* [The problem]: Report, in full, each line of the data below that contains the word "under".

-----

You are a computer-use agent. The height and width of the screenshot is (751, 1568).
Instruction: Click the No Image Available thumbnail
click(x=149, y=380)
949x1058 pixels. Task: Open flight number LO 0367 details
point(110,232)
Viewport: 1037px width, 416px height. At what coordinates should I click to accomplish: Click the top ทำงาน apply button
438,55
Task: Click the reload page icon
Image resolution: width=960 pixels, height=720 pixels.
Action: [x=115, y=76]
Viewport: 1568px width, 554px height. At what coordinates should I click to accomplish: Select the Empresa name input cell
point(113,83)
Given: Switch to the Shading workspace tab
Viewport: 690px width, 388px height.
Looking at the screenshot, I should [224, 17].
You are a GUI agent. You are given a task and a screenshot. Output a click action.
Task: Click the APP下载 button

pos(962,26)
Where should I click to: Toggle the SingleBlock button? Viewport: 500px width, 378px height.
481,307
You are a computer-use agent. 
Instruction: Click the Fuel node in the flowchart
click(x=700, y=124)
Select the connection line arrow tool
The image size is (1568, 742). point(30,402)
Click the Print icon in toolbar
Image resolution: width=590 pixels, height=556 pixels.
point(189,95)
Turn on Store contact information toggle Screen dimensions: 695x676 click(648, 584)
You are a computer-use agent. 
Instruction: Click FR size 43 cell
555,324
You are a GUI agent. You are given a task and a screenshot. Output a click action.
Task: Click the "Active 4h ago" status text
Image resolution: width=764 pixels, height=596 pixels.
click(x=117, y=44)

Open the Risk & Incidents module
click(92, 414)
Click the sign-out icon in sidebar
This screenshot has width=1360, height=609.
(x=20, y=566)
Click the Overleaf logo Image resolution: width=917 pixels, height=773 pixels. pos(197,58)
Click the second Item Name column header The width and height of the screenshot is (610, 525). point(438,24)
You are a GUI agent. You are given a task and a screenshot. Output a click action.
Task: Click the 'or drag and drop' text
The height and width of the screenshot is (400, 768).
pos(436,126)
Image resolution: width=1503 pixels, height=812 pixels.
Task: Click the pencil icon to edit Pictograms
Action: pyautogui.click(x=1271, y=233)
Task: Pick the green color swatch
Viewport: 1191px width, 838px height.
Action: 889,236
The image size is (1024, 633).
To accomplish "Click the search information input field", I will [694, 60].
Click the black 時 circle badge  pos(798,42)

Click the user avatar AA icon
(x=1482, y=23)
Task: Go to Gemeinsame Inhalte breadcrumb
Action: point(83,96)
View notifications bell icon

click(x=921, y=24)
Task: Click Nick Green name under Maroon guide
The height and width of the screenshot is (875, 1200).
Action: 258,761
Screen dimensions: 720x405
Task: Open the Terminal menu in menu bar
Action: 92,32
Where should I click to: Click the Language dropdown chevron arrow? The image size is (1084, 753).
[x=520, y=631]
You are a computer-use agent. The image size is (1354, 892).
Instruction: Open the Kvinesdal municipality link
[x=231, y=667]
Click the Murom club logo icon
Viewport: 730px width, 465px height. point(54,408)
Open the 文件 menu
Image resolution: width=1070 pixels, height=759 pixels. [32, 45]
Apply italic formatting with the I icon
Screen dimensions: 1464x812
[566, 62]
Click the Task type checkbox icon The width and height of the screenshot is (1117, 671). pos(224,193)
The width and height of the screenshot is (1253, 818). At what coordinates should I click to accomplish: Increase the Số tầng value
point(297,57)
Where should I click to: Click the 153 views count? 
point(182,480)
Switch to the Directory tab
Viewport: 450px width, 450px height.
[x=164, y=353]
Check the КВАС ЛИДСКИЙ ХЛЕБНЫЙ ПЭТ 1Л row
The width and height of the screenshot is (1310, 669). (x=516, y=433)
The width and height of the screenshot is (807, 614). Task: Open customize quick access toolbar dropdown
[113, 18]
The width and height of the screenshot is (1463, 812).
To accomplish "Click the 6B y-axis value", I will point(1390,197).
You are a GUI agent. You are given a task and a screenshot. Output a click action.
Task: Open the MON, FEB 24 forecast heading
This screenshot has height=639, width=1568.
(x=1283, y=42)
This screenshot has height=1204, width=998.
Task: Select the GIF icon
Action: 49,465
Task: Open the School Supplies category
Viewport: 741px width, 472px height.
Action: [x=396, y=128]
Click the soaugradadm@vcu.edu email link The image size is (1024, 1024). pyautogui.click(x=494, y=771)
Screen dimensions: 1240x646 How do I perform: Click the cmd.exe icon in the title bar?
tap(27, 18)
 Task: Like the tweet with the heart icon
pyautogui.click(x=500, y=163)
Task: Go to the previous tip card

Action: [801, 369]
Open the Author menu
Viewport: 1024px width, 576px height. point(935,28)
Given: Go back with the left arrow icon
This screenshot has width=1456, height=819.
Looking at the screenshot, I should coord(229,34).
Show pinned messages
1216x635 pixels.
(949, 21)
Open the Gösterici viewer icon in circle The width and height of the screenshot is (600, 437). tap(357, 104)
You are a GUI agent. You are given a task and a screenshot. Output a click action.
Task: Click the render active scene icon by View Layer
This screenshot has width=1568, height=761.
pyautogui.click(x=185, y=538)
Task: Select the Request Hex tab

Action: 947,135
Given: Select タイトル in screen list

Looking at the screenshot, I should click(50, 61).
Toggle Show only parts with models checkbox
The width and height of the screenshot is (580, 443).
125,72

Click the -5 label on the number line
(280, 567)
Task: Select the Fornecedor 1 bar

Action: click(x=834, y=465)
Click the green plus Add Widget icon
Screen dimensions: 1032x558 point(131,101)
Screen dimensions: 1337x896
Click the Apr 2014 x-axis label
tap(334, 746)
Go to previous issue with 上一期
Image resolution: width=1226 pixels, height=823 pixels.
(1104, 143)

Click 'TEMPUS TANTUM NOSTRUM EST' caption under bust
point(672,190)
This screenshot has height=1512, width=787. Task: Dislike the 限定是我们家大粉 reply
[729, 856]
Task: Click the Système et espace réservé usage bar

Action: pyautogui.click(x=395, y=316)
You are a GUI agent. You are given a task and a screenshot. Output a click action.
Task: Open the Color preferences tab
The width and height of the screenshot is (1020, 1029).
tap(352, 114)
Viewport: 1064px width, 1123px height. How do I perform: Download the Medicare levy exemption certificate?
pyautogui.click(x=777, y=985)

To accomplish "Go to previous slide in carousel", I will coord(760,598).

-----

* [Right answer]:
Task: Click Nick Green name under Maroon guide
Click 'TEMPUS TANTUM NOSTRUM EST' caption under bust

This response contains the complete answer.